New technology and increasing improvements to design and installation have made electric heat pumps one of the most efficient and cost-effective alternatives to traditional gas heating systems. Heat pumps are growing in popularity and are an important piece of the emission-reduction puzzle. 

Emily Carr ’21, a mechanical engineering major in the Cornell Sibley School of Mechanical and Aerospace Engineering, is working to identify problem areas with residential heat pumps that cause energy inefficiencies. Identifying these inefficiencies helps scientists make electric heat pumps even more sustainable.

Carr is working with Max Zhang, professor in the Sibley School, and Zach Lee, a Ph.D. student in Professor Zhang’s group, to identify whether heat pumps in the Northeast United States are properly sized, whether they are using excess amounts of inefficient backup heat, and what effect that has on a grid-level scale. Carr analyzes the Ecobee “Donate Your Data” dataset which contains residential heating system operating data from smart thermostats around the country. 

Ecobee manufactures and sells smart thermostats that are designed to conserve energy without compromising comfort. The company then connects homeowners with scientists through Donate Your Data to improve how energy is used.  This data gives researchers like Carr, Lee and Zhang useful information from over a hundred thousand residential buildings from across the United States.

From the data, Carr was able to estimate the relative sizing of a heat pump by looking at how often it cycles. An oversized heat pump will have many short cycles, since it’s powerful enough to heat a room quickly, then turn off when the room hits the desired temperature. 

“The process of starting up the heat pump is energy inefficient,” says Carr. “In an ideal situation, a “properly sized” heat pump would operate constantly on “design days” (the coldest 1% of the year) and be the most energy-efficient.”

Early in the project, Carr ran into problems determining whether heat pumps were oversized with the available data. Zhang’s and Lee’s mentorship was essential in identifying ways around this. 

“Because of Professor Zhang’s thought-provoking, open-ended questions about our methods, results, and implications, I was able to find some things that went beyond the scope of the initial goal,” says Carr. “Through his mentorship, I came to appreciate that running into problems like these is normal, and I certainly learned about overcoming inevitable challenges while doing research.”

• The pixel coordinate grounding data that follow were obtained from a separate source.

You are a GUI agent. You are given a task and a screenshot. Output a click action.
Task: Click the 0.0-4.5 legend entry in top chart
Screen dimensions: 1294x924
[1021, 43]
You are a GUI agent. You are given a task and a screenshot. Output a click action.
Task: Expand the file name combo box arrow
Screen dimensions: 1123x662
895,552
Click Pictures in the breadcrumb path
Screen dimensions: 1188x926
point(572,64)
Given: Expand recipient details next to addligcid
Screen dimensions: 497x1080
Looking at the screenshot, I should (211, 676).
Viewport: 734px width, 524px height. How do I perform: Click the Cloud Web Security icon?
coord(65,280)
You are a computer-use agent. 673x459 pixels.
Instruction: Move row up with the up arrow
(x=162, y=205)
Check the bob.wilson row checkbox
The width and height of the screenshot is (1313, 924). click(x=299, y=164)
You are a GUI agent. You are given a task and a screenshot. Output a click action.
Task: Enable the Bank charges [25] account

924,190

“When our first idea turned out to be a dead-end, Emily was able to quickly pivot to another research direction that ended up being much more impactful,” says Lee. Zhang recalled the moment when the team realized the initial goal was not feasible, “I wouldn’t be surprised if Emily decided to give up at that point. Instead, she persevered with a laser focus to find an alternative path. This is the trait I would expect from much more mature researchers than an undergraduate student. It’s so great to have Emily as a member of my lab”. 

In addition to conducting research with Professor Zhang in the Energy and Environment Research Lab (EERL), Carr is also a member of the Cornell Varsity Women’s Gymnastics Team. Through this experience, Carr met Lyanda Dudley ’19, a Sibley School alumna and fellow member of the gymnastics team, who made a big impact on her time at Cornell.

“Lyanda is also interested in renewable energy and sustainability, and has helped frame my course of study around that,” says Carr. “Her guidance during my first two years, and still today, has been paramount to my Cornell journey and personal development.”

Carr found that one of the most valuable aspects of her undergraduate experience has been collaborating and interacting with inspirational people she has met in various classes, teams and clubs at Cornell.

After graduation, Carr will be attending UC Berkeley to pursue an MS in Civil and Environmental Engineering with a concentration in Energy, Civil, Infrastructure, and Climate.